If you had to describe each of our characters so far with one brief sentence, could you do it?

 

What do you make to Anna and Mysha's relationship to animals?

 

Do you have a favorite character so far?

 

Did you notice that the children have no toys? How do they get along with each other? How do they play? Do they get much of a chance to be children?

 

What is the relationship between adults and children so far in this novel?

 

Do you see anyone of the children taking after either of their parents?


 

 

Some of the characters I can describe in either one sentence or one word:

      Maria is the ultimate mother; giving, taking, strong, tender, loving, kind, brave, gentle.

      Teodor is persistent, courageous, loving, and strong.

      Anna is weak, dependent, narrow minded, and selfish.

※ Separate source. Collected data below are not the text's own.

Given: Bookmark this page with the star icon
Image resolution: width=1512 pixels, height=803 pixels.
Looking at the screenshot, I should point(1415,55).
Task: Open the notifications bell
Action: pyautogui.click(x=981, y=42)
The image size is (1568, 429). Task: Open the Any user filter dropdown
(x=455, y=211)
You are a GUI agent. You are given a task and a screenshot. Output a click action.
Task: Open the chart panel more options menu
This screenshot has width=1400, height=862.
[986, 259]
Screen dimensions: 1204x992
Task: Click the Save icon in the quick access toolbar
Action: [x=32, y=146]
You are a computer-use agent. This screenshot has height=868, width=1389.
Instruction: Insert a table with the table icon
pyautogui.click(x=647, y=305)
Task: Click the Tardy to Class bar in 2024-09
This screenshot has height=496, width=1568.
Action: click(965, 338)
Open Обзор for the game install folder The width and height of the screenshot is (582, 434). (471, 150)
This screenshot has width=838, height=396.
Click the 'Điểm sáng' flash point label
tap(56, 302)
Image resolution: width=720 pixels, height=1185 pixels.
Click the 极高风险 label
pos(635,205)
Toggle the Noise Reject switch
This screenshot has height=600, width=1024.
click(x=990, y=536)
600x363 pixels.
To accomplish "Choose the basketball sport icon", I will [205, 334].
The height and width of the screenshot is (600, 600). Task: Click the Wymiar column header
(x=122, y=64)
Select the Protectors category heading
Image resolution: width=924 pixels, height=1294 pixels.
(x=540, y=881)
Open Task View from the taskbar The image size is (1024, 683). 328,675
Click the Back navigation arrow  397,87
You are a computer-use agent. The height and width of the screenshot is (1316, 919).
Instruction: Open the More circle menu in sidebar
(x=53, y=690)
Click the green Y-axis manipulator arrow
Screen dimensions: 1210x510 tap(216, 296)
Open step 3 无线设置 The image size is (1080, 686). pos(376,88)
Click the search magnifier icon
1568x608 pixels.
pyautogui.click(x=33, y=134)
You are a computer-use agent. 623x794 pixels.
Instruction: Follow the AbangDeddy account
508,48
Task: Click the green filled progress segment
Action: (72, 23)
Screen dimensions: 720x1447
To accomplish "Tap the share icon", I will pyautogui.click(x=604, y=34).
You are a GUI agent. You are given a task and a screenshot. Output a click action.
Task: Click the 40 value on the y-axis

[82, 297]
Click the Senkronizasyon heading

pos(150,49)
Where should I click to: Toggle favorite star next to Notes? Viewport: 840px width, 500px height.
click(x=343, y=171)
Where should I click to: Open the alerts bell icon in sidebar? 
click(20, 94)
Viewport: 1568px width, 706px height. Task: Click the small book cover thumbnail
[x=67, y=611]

      Stefan is narcisstic, weak, evil, and cold hearted.

 

Anna is very attracted to the coyotes.  This shows her deteriorating mental status; she longs to be as free from Stefan and the responsibilities of his children as the coyotes are.  She feels as if she befriends them she can become one of their pack and will gain this freedom!

 

So far, my favorite character has to be Maria.  She has been so strong and courageous in order to keep her family together, sheltered, and fed; yet she is so gentle and understanding as well as caring. She is an amazing woman! 

 

The children have no toys, yet manage to amuse themselves with things around the house and yard.  They make games of their chores and play with ordinary objects ~ the way that many of us "older folks" did a few years ago before the invention of video games, cell phones, and other electronic devices and toys!  The children get along well because they are dependent upon one another for their survival - they must all work together to have enough food and shelter!  They do not envy what the other has since they all share what litlle they do have.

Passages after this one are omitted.